(The Center Square) – Pennsylvania house members say that aging in place is a major priority for them as the state’s elderly population continues to grow.
Homecare services, deemed unskilled, to support daily activities like bathing, dressing, and cooking are essential to creating that possibility for them.
Yet providers across the state are struggling to hire enough staff to cover the needs of the state’s 300,000 homecare recipients. Unable to offer comparable hourly wages, the industry is losing its potential recruiting pool to gig work and jobs in the service industry.
“We are in crisis. The crisis isn’t coming. We are not planning for it. It’s actively here,” said Mia Haney, CEO of the Pennsylvania Homecare Association at a meeting of the House Aging and Older Adult Services Committee.
The average hourly wage for homecare workers in the state is between $13 and $14, making it hard to compete with other industries. Even within healthcare, counterparts performing the same tasks from within care facilities earn more.
Home care advocates say the discrepancy doesn’t add up given the value of homecare. Seniors who are able to stay at home have better outcomes, fewer hospitalizations, and less health care costs overall. The average cost per month for home care is just under $5,000, while the monthly cost in an institutional setting exceeds $10,000.
Laura Ness, President of the Pennsylvania Homecare Association Board of Directors, says that’s in part because many residents in facilities are paying for more care than they need. Often homecare recipients only require a few hours of assistance on a given day. Other expenses like housing, food, and utilities are paid into the community like anyone else’s.
Those few hours a day can provide for flexible work opportunities, but it’s difficult work.
“It takes a very special individual to be able to go into someone’s home,” said Ness, who noted that conditions within homes vary. Workers who take on the commitment often become like family to their clients, creating an emotional attachment that adds both to the rewards and the stress of the job.
Haney described scenarios where providers find themselves in offices, unable to send anyone to a job while elderly clients wait at home for someone to come help them with a bath or a meal.
Advocates say that one major obstacle to developing the workforce is the Medicaid reimbursement rate for homecare, which is capped at $20.63 per hour, about $17 of which Haney says goes toward the workforce. The figure is all-inclusive, meaning providers have to cover all of their expenses within that rate, including overtime wages and benefits.
According to Haney, it is lower than every bordering state by upwards of $4.50, and the commonwealth is constantly losing members of the workforce who are passionate about this kind of work to neighboring states.
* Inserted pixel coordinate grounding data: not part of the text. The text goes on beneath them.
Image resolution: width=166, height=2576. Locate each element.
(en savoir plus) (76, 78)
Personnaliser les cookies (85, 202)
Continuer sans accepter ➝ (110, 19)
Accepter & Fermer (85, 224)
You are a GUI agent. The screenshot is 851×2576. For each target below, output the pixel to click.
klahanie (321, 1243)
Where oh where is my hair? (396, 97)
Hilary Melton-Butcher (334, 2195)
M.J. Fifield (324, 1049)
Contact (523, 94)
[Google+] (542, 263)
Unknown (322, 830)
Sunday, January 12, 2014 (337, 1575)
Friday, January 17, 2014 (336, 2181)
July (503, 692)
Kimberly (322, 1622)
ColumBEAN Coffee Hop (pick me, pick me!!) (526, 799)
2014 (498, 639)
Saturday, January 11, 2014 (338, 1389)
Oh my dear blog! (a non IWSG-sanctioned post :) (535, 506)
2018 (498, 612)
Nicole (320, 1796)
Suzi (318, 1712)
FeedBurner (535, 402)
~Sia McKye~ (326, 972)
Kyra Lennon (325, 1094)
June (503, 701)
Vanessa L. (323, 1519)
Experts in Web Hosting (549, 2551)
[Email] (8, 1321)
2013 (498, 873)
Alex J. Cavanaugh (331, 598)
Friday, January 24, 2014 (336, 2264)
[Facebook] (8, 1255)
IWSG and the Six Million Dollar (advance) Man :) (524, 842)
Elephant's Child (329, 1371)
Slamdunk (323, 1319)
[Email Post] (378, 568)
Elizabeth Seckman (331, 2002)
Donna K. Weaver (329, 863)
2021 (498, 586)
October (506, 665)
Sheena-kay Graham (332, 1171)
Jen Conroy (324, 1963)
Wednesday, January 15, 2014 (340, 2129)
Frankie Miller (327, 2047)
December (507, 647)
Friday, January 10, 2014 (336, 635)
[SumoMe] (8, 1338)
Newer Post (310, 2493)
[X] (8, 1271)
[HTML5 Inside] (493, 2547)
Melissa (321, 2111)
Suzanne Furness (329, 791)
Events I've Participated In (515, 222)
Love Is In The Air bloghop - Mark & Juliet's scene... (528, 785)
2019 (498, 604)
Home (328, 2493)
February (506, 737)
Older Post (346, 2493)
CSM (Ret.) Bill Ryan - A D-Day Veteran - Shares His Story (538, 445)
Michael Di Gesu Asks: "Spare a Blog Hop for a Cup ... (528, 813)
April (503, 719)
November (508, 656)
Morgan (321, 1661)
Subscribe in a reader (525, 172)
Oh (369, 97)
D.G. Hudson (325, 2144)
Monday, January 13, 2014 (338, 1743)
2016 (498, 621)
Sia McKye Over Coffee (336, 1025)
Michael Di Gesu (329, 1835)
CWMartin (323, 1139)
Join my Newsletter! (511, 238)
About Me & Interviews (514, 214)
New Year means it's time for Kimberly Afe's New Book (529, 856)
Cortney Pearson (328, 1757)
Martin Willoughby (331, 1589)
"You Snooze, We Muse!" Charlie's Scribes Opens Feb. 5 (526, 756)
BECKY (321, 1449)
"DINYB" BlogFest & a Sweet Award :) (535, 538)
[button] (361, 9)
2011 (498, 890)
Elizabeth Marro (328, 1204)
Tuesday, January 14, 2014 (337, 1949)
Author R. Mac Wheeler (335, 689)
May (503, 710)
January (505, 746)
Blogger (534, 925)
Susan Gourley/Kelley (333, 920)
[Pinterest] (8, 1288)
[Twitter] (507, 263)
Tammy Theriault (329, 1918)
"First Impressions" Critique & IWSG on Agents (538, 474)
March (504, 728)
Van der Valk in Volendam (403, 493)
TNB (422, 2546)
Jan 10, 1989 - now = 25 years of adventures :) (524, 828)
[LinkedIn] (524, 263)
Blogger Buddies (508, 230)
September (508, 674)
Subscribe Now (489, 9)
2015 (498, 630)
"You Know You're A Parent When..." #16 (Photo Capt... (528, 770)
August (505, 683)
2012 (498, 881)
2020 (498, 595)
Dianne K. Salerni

Homecare is not covered by Medicare or third party insurance like hospice and home healthcare, which involve nursing in shifts and skilled work like occupational and physical therapy. The majority of recipients receive this care through the state’s Community Health Choices or pay privately.
Community Health Choices works with just three Managed Care Organizations within the state who coordinate care for patients – UPMC, AmeriHealth Caritas, and PA Health and Wellness. All three organizations have currently closed networks, meaning they are not accepting additional providers even as the demand for care grows.
“We cannot continue to kick the can down the road and not address this,” said Haney.
With the churn rate for the industry at over 70%, providers are forced to spend much of their time working toward recruiting and incentivizing workers. To create a sustainable model moving forward, advocates say addressing the low Medicaid reimbursement rate is just a first step.